Your instructions :: Please set the lines down again exactly, from the top of the entries through the line that contains "Task: Toggle trace 1 red checkbox".
━━ Data supplied ━━
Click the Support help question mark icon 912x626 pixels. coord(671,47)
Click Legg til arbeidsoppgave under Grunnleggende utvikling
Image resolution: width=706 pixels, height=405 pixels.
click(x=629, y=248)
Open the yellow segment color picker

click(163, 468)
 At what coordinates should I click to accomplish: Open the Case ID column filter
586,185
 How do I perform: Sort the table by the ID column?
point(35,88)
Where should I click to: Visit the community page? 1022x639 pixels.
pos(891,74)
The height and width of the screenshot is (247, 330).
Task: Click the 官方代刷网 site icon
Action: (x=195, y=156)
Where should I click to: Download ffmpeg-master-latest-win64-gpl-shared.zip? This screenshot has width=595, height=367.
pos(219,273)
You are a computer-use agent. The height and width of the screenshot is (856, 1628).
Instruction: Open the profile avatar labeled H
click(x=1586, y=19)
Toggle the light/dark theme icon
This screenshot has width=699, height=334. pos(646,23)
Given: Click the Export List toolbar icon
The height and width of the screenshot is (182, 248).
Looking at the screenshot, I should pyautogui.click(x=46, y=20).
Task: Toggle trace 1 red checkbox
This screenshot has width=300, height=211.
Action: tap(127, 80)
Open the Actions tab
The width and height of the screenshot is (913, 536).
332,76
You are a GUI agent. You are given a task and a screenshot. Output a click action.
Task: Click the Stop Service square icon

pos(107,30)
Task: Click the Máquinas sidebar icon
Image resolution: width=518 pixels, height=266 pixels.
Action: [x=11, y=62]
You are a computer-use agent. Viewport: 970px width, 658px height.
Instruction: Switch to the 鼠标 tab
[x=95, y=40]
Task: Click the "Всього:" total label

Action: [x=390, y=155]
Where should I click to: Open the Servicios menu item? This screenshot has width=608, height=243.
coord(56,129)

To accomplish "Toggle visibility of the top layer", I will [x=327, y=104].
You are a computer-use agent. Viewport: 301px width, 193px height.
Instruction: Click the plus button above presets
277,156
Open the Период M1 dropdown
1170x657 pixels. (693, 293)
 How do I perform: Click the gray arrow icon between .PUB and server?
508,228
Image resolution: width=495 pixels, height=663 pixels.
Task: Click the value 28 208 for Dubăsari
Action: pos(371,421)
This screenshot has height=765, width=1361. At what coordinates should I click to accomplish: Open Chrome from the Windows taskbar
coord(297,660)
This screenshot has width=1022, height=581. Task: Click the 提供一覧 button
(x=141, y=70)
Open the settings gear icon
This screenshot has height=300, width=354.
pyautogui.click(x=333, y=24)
━━━
Answer to this problem ::
Click the Support help question mark icon 912x626 pixels. coord(671,47)
Click Legg til arbeidsoppgave under Grunnleggende utvikling
Image resolution: width=706 pixels, height=405 pixels.
click(x=629, y=248)
Open the yellow segment color picker

click(163, 468)
 At what coordinates should I click to accomplish: Open the Case ID column filter
586,185
 How do I perform: Sort the table by the ID column?
point(35,88)
Where should I click to: Visit the community page? 1022x639 pixels.
pos(891,74)
The height and width of the screenshot is (247, 330).
Task: Click the 官方代刷网 site icon
Action: (x=195, y=156)
Where should I click to: Download ffmpeg-master-latest-win64-gpl-shared.zip? This screenshot has width=595, height=367.
pos(219,273)
You are a computer-use agent. The height and width of the screenshot is (856, 1628).
Instruction: Open the profile avatar labeled H
click(x=1586, y=19)
Toggle the light/dark theme icon
This screenshot has width=699, height=334. pos(646,23)
Given: Click the Export List toolbar icon
The height and width of the screenshot is (182, 248).
Looking at the screenshot, I should pyautogui.click(x=46, y=20).
Task: Toggle trace 1 red checkbox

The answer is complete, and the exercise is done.